I have a data set of users who attempt a set of math problems. They are randomly given a hint(s) to solve the problem (hint.flag). I want to find out how soon a user gets the "correct" answer (Correctness) for each problem after seeing the FIRST hint within a problem. To begin with I would need to create some kind of index to identify which post hint attempt they are on.
data.input <- read_table2("user.id problem.id correctness hint.flag
540995 A FALSE 1
540995 A FALSE 0
540995 A FALSE 1
540995 B FALSE 1
540995 B FALSE 1
540995 B TRUE 0
540995 C FALSE 1
540995 C FALSE 1
540995 C TRUE 0
540995 D TRUE 0
565662 A TRUE 0
565662 A FALSE 1
565662 A FALSE 0
565662 A FALSE 1
565662 A FALSE 1
565662 A FALSE 0
565662 A FALSE 0
565662 A FALSE 0")
The column I am trying to impute is "post.hint.attempt" (see desired.output).

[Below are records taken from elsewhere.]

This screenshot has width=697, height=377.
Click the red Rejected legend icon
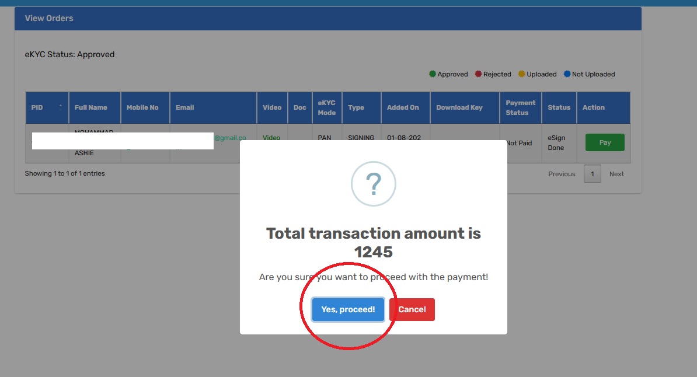[x=478, y=74]
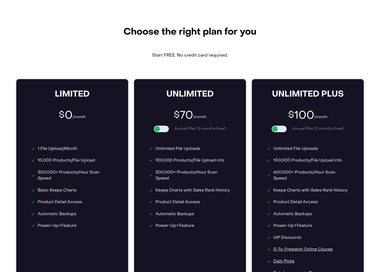Click the $0 price on the Limited plan
The width and height of the screenshot is (380, 272).
click(65, 115)
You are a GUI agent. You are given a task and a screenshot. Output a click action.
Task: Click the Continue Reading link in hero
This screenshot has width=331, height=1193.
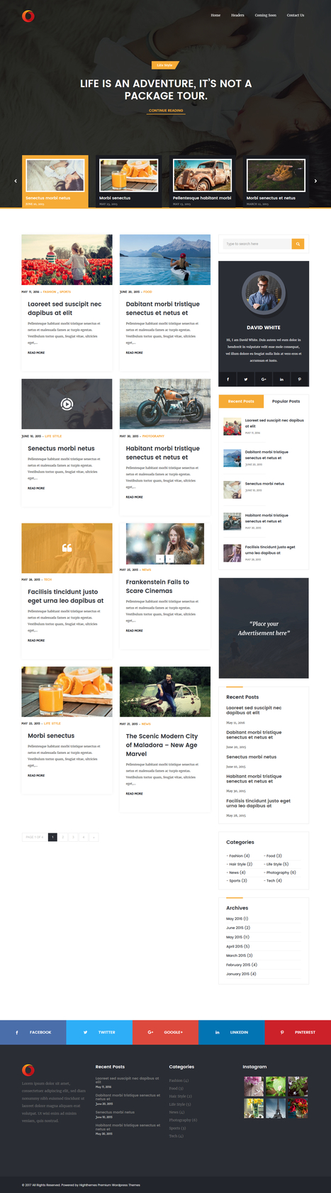(x=166, y=111)
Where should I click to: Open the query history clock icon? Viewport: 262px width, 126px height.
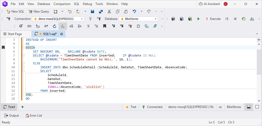pyautogui.click(x=244, y=19)
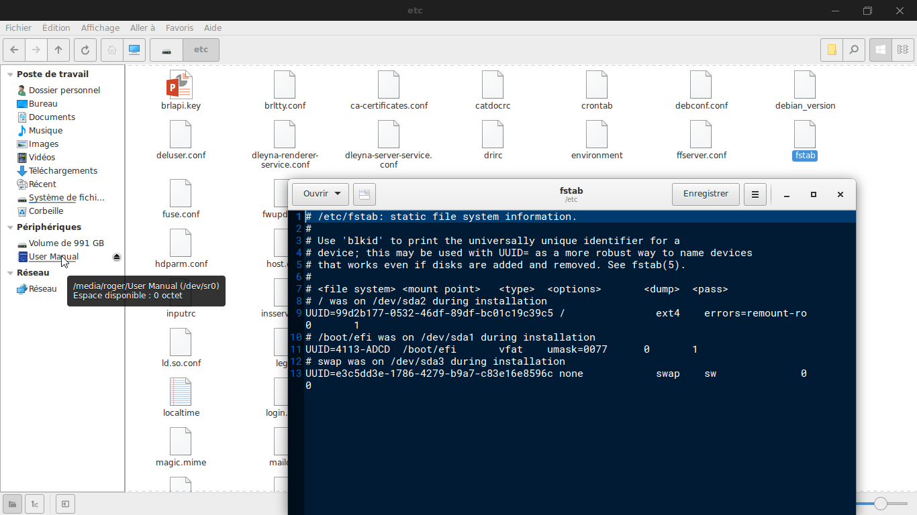Reload the current folder view
Viewport: 917px width, 515px height.
[85, 50]
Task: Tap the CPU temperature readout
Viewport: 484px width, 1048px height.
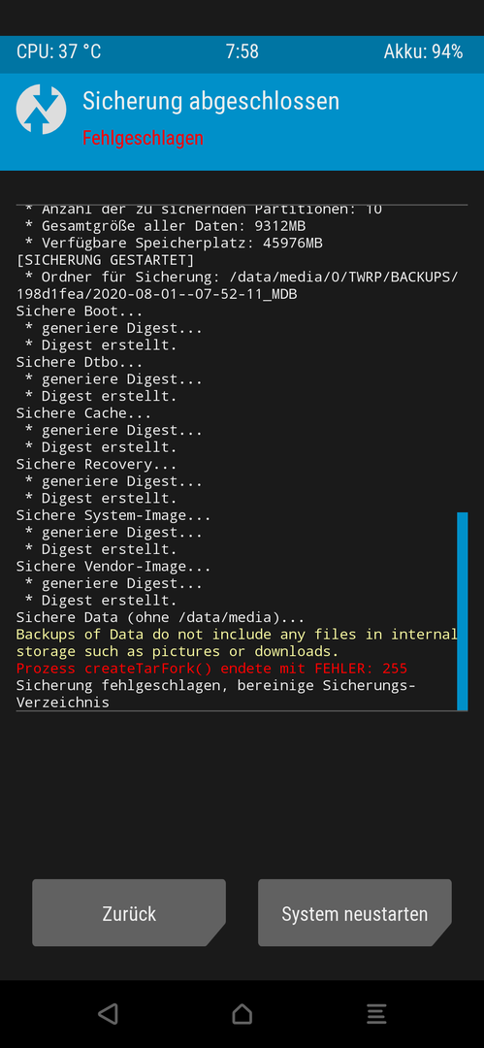Action: pos(59,52)
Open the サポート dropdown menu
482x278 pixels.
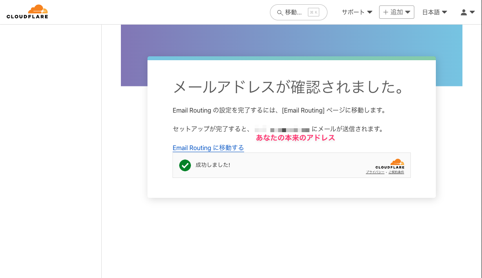[x=357, y=12]
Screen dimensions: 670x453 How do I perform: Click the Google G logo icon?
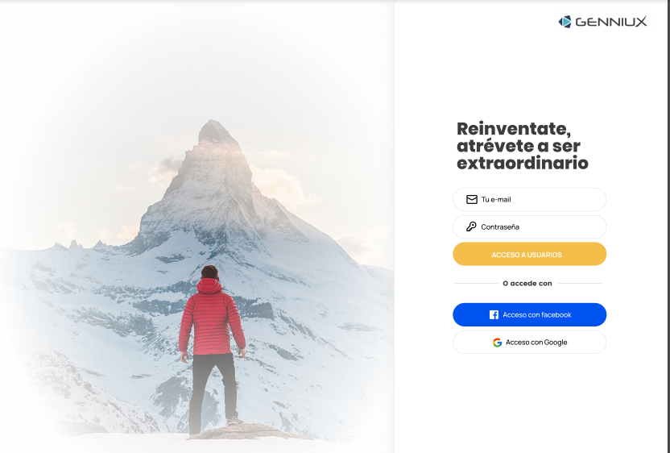click(x=497, y=343)
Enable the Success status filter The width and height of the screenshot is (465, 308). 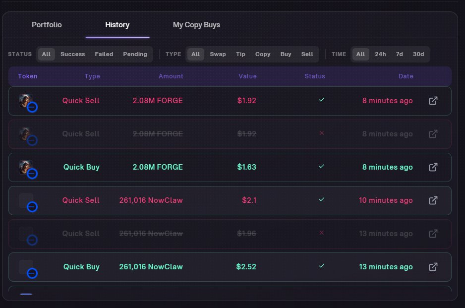click(72, 54)
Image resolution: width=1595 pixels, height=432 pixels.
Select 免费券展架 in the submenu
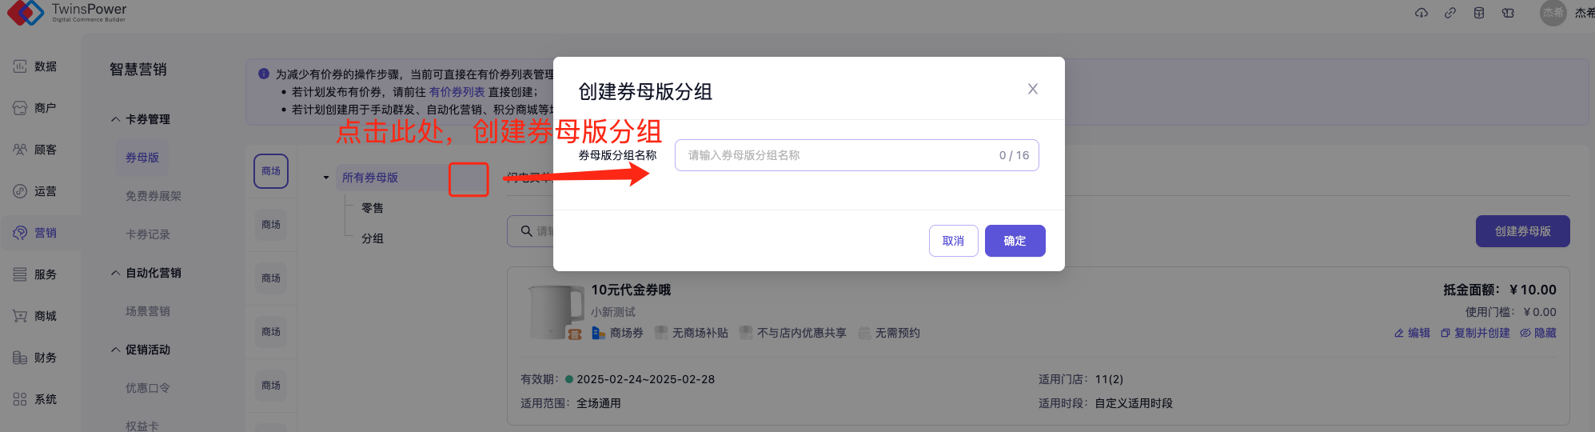pos(153,196)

desired.output <- read_table2("user.id problem.id correctness hint.flag post.hint.attempt
540995 A FALSE 1
540995 A FALSE 0 first
540995 A FALSE 1 second
540995 B FALSE 1
540995 B FALSE 1 first
540995 B TRUE 0 second
540995 C FALSE 1
540995 C FALSE 1 first
540995 C TRUE 0 second
540995 D TRUE 0
565662 A TRUE 0
565662 A FALSE 1
565662 A FALSE 0 first
565662 A FALSE 1 second
565662 A FALSE 1 third
565662 A FALSE 0 fourth
565662 A FALSE 0 fifth
565662 A FALSE 0 sixth
")
I have no idea how to even begin finding this... I think row_id might be useful, but the need to lag the attempt number by the occurrence of a hint is confusing to me. Any help would be amazing!!!